The `.train()` function firstly computes the embedding matrix Z through `model.encode()` which despite of the name, simply does sample embeddings from the learned distribution. Secondly, the ELBO loss is computed with `model.recon_loss()` (binary crossentropy loss) and model.kl_loss(). The decoder is implicitly called by the model to calculate the cross-entropy loss.

In [43]:
def train():
    model.train()
    optimizer.zero_grad()
    z = model.encode(train_data.x, train_data.edge_index)
    loss = model.recon_loss(z, train_data.pos_edge_label_index) + (1/train_data.num_nodes) * model.kl_loss()
    loss.backward()
    optimizer.step()
    return float(loss)

Then we could define a `test()` function which simply calls the VGAE's dedicated method:

In [46]:
@torch.no_grad()
def test(data):
    model.eval()
    z = model.encode(data.x, data.edge_index)
    return model.test(z, data.pos_edge_label_index, data.neg_edge_label_index)

In [54]:
for epoch in range(1000):
    loss = train()
    val_auc, val_ap = test(val_data)
    if epoch % 50 == 0:
        print(f'Epoch: {epoch:>3} | Loss: {loss:.4f} | Val AUC: {val_auc:.4f} | Val AP: {val_ap:.4f}')

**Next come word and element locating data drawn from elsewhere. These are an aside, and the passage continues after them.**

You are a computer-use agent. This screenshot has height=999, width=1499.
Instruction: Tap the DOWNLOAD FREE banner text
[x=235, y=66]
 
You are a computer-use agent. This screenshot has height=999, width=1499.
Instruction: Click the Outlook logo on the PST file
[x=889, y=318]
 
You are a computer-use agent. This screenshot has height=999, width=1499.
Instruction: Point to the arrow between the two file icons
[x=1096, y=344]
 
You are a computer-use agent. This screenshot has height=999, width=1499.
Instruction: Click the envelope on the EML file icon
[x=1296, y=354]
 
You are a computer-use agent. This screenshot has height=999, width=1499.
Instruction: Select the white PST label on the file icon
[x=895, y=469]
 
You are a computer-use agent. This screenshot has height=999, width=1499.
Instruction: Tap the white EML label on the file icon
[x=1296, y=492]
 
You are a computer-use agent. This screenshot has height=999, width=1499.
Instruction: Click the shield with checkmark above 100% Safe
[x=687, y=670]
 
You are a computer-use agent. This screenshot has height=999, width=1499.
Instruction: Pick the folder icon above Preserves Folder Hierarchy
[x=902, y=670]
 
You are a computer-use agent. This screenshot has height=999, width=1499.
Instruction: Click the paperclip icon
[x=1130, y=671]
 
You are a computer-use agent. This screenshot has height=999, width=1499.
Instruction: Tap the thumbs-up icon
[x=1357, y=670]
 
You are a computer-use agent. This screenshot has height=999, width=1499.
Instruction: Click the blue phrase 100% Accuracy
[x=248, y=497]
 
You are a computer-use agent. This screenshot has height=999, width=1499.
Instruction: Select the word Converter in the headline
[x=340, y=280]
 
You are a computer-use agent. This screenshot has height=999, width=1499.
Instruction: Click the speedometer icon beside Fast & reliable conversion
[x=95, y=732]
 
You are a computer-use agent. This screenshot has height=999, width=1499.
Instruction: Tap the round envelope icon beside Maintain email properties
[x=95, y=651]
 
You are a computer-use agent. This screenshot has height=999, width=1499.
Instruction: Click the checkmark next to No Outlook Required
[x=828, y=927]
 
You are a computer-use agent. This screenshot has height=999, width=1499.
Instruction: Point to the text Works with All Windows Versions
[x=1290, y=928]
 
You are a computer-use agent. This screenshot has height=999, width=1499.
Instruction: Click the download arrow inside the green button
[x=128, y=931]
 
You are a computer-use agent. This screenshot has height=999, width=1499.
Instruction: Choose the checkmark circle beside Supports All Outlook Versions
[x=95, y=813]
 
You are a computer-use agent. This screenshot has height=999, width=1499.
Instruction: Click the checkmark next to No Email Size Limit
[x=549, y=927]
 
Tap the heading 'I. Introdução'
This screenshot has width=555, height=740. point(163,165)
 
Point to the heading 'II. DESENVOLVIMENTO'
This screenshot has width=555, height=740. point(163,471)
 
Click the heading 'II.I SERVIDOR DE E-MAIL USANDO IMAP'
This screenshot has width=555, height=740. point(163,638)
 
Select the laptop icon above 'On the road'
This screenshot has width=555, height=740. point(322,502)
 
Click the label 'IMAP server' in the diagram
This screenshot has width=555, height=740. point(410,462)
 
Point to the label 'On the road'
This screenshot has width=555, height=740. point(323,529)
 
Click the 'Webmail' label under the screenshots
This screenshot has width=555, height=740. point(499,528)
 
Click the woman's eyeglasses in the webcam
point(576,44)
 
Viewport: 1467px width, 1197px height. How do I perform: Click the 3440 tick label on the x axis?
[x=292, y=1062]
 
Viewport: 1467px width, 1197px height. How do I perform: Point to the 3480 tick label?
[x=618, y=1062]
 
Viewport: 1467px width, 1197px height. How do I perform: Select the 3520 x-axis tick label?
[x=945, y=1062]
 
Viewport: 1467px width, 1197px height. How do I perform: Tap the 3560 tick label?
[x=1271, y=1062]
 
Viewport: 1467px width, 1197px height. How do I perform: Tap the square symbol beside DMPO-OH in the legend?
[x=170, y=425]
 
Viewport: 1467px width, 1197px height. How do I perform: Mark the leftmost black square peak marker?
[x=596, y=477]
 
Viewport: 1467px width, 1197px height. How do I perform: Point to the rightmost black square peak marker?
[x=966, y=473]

Epoch:   0 | Loss: 0.8561 | Val AUC: 0.9340 | Val AP: 0.9396
Epoch:  50 | Loss: 0.8394 | Val AUC: 0.9326 | Val AP: 0.9405
Epoch: 100 | Loss: 0.8353 | Val AUC: 0.9311 | Val AP: 0.9400
Epoch: 150 | Loss: 0.8419 | Val AUC: 0.9295 | Val AP: 0.9386
Epoch: 200 | Loss: 0.8457 | Val AUC: 0.9280 | Val AP: 0.9380
Epoch: 250 | Loss: 0.8363 | Val AUC: 0.9256 | Val AP: 0.9362
Epoch: 300 | Loss: 0.8261 | Val AUC: 0.9276 | Val AP: 0.9362
Epoch: 350 | Loss: 0.8433 | Val AUC: 0.9252 | Val AP: 0.9344
Epoch: 400 | Loss: 0.8422 | Val AUC: 0.9223 | Val AP: 0.9328
Epoch: 450 | Loss: 0.8413 | Val AUC: 0.9203 | Val AP: 0.9311
Epoch: 500 | Loss: 0.8302 | Val AUC: 0.9217 | Val AP: 0.9311
Epoch: 550 | Loss: 0.8169 | Val AUC: 0.9209 | Val AP: 0.9309
Epoch: 600 | Loss: 0.8390 | Val AUC: 0.9196 | Val AP: 0.9302
Epoch: 650 | Loss: 0.8333 | Val AUC: 0.9201 | Val AP: 0.9302
Epoch: 700 | Loss: 0.8314 | Val AUC: 0.9194 | Val AP: 0.9316
Epoch: 750 | Loss: 0.8249 | Val AUC: 0.9213 | Val AP: 0.9326
Epoch: 800 | Loss: 0.818

In [51]:
test_auc, test_ap = test(test_data)
print(f'Test AUC: {test_auc:.4f} | Test AP: {test_ap:.4f}')

Test AUC: 0.9324 | Test AP: 0.9331


Finally we have out approximated adjacency matrix $\hat{A}$:

In [53]:
z = model.encode (test_data.x, test_data.edge_index)
Ahat = torch.sigmoid(z @ z.T)
Ahat

tensor([[0.8928, 0.4491, 0.5277,  ..., 0.5983, 0.8111, 0.7745],
        [0.4491, 0.9266, 0.8993,  ..., 0.5041, 0.6885, 0.6491],
        [0.5277, 0.8993, 0.9317,  ..., 0.4956, 0.8315, 0.7850],
        ...,
        [0.5983, 0.5041, 0.4956,  ..., 0.8586, 0.5083, 0.5493],
        [0.8111, 0.6885, 0.8315,  ..., 0.5083, 0.9305, 0.8997],
        [0.7745, 0.6491, 0.7850,  ..., 0.5493, 0.8997, 0.8702]],
       device='mps:0', grad_fn=<SigmoidBackward0>)

Training a VGAE is fast and outputs are easily understandable, however we know that GCNs are not the most expressive layers.